As we will see,9 the victim’s unsatisfied claim cries out for partial satisfaction, even though the overall balance of reasons weighs decisively against vindicating the claim in full. Although reasons of efficacy and fairness justify the state in arrogating an exclusive legal right to call interpersonal criminal wrongdoers to account, the countervailing considerations that undergird a victim’s superordinate moral standing continue to exert normative force even when overridden. They survive as reasons for us to surrender a degree of procedural control to crime victims within a system of public prosecution, much the way many civilian jurisdictions do. Near the end, we will briefly weigh these institutional innovations against several other responses to the moral ambiguity of public prosecution available to a society committed both to a victim-centered conception of moral standing and to a criminal process that calls offenders to account for their interpersonal wrongs.10 One theoretical possibility is to punish all offenders much less severely than our system currently does, meting out punishments no harsher than that which a third party like the state has standing to seek. Another theoretical possibility is to replace our existing criminal legal system with a bifurcated procedure that divides adjudication sharply from sanctioning, restricting moral blame and accountability to the adjudicatory stage and treating the sanctioning stage as a clinical exercise in crime reduction.
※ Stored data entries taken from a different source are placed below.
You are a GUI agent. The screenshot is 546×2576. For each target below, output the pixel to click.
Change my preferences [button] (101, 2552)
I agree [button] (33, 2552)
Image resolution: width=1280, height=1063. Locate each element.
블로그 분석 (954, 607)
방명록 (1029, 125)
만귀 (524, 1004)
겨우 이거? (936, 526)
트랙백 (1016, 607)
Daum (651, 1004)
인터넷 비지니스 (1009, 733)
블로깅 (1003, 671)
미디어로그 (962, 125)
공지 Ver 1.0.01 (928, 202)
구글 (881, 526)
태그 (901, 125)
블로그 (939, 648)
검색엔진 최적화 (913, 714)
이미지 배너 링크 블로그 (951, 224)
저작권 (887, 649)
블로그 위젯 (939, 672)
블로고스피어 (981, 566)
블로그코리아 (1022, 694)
The purpose of this Essay is not to set forth a brief for a particular policy, however. It is to explain a neglected problem about the moral foundations of prosecution and to identify institutional changes that would solve or mitigate that problem. If none of these changes is ultimately feasible and morally attractive as an actual policy, then the argument of this Essay is perhaps a partial reductio ad absurdum of a system of exclusive public prosecution built on the relational model of the criminal process, a demonstration of the moral deficiency of a criminal legal system in which prosecution is a means of holding offenders morally accountable to the polity rather than to their direct victims. Alternatively, the argument of this Essay is perhaps a partial reductio ad absurdum of the victim-centered normative ideal that drives the problem of criminal standing, an ideal that subordinates the moral standing of all third parties to that of a wrongdoer’s direct victim. If this conception of moral standing is unsound—if a collective third party like a political community enjoys a caliber of moral standing that rivals or surpasses that of a victim—then the argument of this Essay does not demonstrate the moral deficiency of a criminal legal system in which prosecution is a means of holding offenders morally accountable to the polity. Instead, it may help demonstrate the moral necessity of the state, the moral necessity of a norm-bound, formal entity authorized to censure and sanction serious wrongdoing on behalf of the polity. If a polity enjoys moral standing par excellence, but no such collective entity can sanction serious wrongdoing fairly and moderately unless bound by law and formal process, then true moral accountability may require nothing less than public prosecution.